Aug 12, 2021 2 min read

Do you know what a ‘Dark Kitchen’ is?

Do you know what a ‘Dark Kitchen’ is?

Wiser! Essays: Dark Kitchens are the off-site locations for preparing home delivery meals. And it's big business...that's also being kept every secretive. Why?

Why are they so secretive?

It’s the rapidly growing and highly competitive sector of commercial kitchens that only prepare food for the food delivery marketplace.

Lead tweet in a Twitter thread on Dark Kitchens

Fuelled by lockdowns, this sector is growing rapidly, but it is a controversial and competitive space.

The locations for these commercial kitchens can be controversial depending on the neighbourhood they operate from.
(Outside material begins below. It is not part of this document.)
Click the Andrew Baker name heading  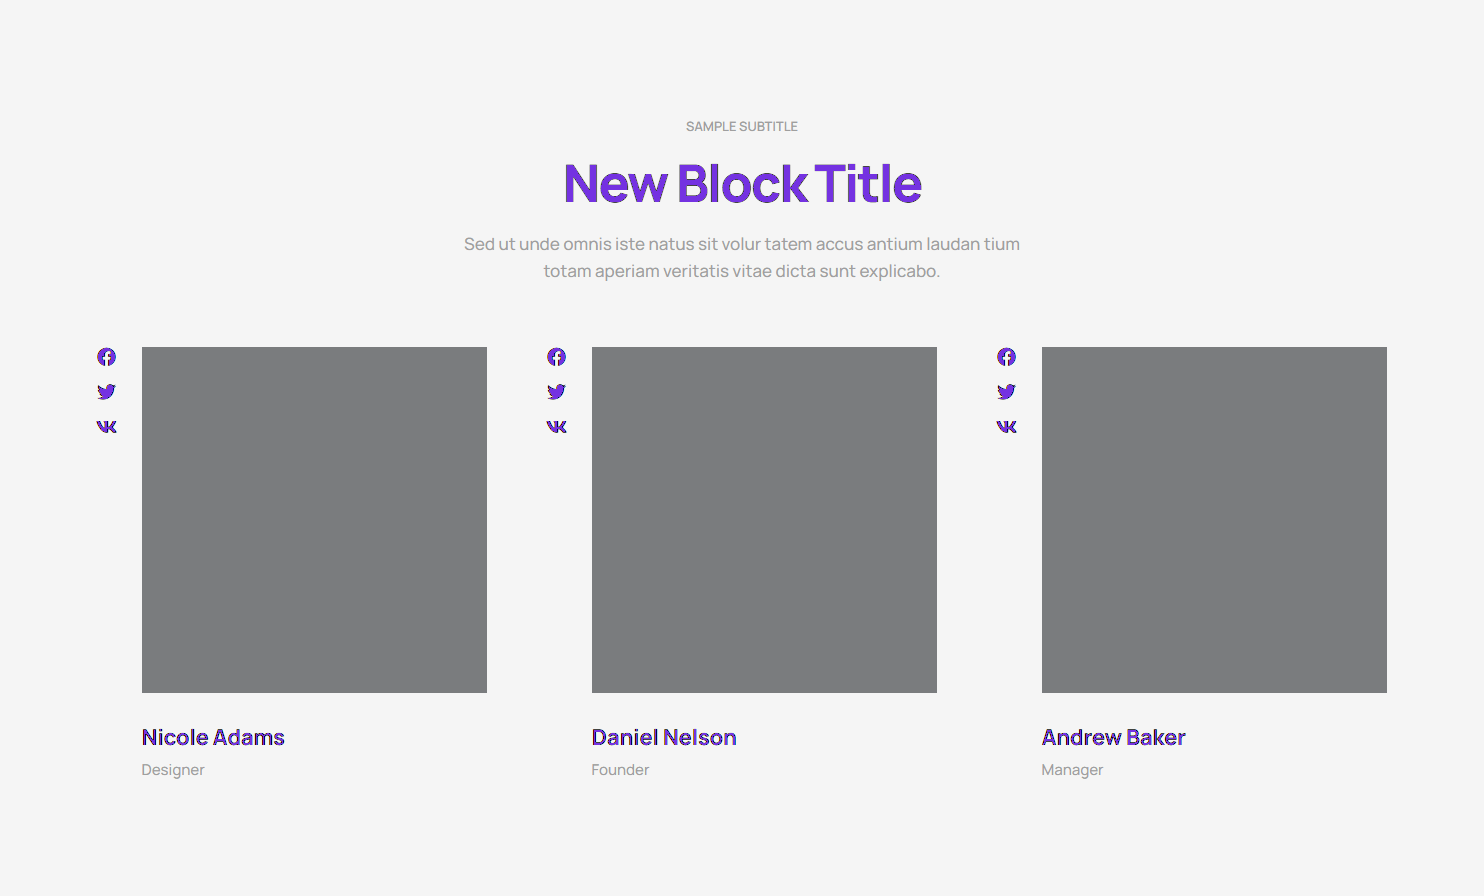pyautogui.click(x=1113, y=738)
And the treatment of gig economy workers raises many questions.

Because these Dark Kitchens don’t serve customers in a restaurant on the High Street, they can set up shop in lower costs locations where the aesthetics are unimportant (but the nuisance factor may be high).

Employees sign NDAs that prevent them from discussing their place of work or even listing it on their LinkedIn profile.
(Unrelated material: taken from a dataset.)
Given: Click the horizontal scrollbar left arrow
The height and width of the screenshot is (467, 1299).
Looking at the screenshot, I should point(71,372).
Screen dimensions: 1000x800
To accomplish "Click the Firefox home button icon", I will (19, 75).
This report by Freya Pratty for Sifted found that Uber founder, Travis Kalanick is behind a growing network of Dark Kitchens across Europe.
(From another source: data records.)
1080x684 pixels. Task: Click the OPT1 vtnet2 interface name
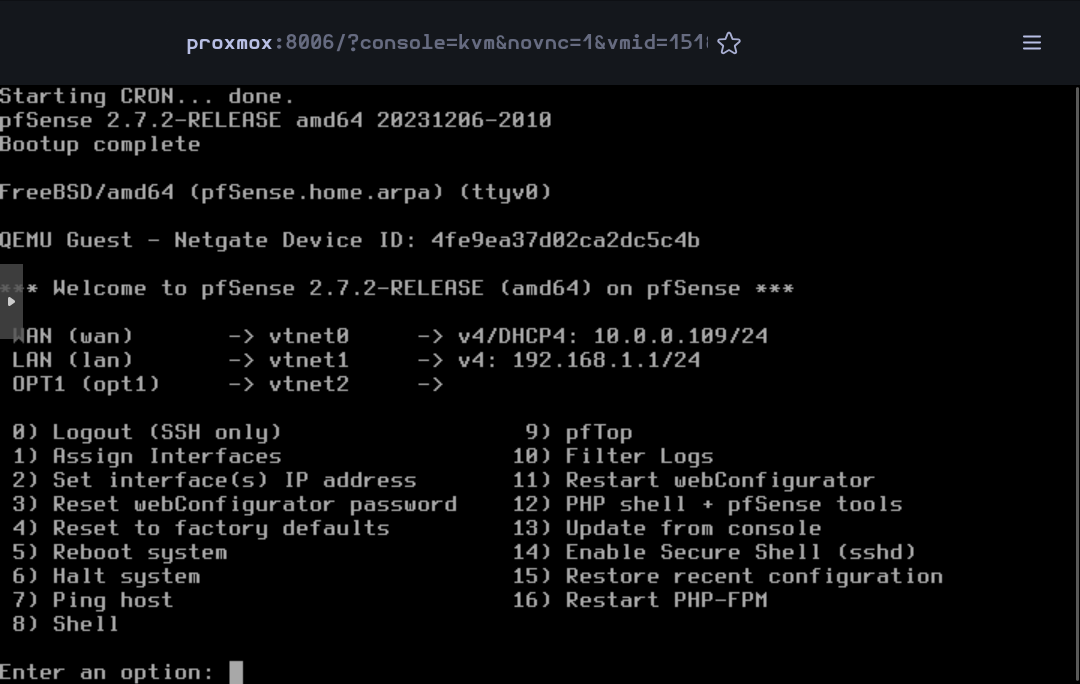pos(309,384)
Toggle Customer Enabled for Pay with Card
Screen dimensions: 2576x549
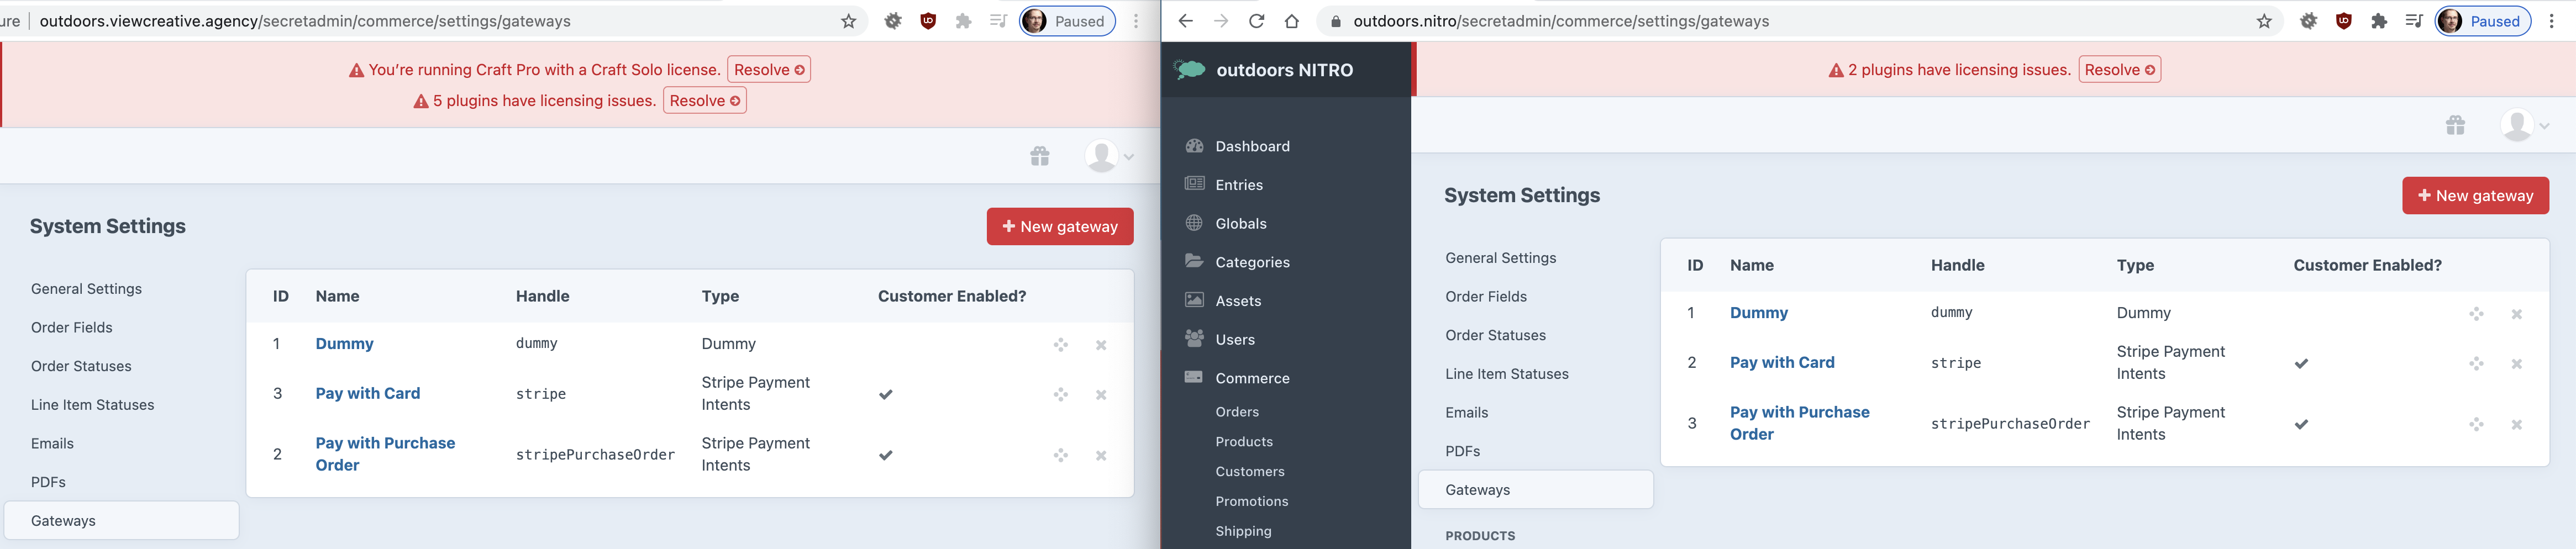tap(2301, 364)

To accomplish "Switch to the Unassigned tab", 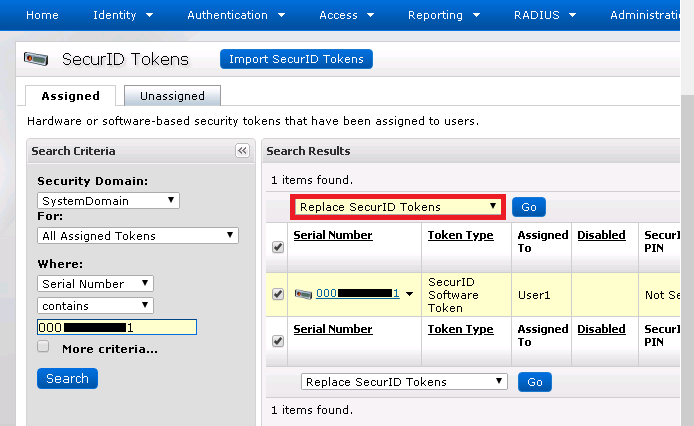I will (172, 96).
What the reporter found is that they are highly secretive operations!

A highly competitive sector

Dark Kitchen operators in Europe include Glovo, Deliveroo, KarmaKitchen and Curb.

  • Deliveroo plans to double the number of dark kitchens it has worldwide across this year.
  • Spanish delivery giant Glovo, 12x dark kitchens in Spain, Italy, Ukraine and Georgia, has “plans to expand to additional countries”
  • London based Karma Kitchen plans to open 53 sites across Europe in next 5 years
  • Belgian startup Deliverect and competitor Otter sell software to help restaurants manage online food orders
  • Virtual food brands include Future Foods and London-based Taster have set up ‘delivery-only' food brands across the continent
  • UK startup Kbox plans to roll out its delivery-only brands to 2,000 kitchens by mid-2022.

Can we rely on the moral compass of BigTech?

Earlier this year, an Italian court determined that "companies can be held liable even if an algorithm unintentionally discriminates against a protected group."


The AI in question was used by Deliveroo to rank and offer shifts to riders. It worked by making an assessment of a driver's "reliability".

If a driver failed to cancel a shift within 24 hours, they were determined to be unreliable and marked down. The court found this to be discriminatory because the algorithm failed to take any reasons or mitigating circumstances into account.

Last month, Garante, the Italian watchdog, ordered Foodinho to pay a €2.6 million fine and change their AI algorithms.

Foodinho is a delivery firm owned by Spanish startup Glovo. The watchdog had look at the management of Foodinho's 19,000 riders and decided that they unfairly discriminated against the gig workers.

You may recall that last year a court in Spain ruled that "workers were employees and not freelancers" in a case that upset the apple cart for the tech firms in the gig sector.

The firm in question was also Glovo.

As a result, Madrid is currently proposing legislation to give unions access to the algorithms that tech companies use to manage their workforces.

Across the European Union, the EU has initiated an open consultation on this whole issue and protecting workers rights. In the UK, the Supreme Court ruled that Uber drivers are entitled to worker rights, such as the minimum wage.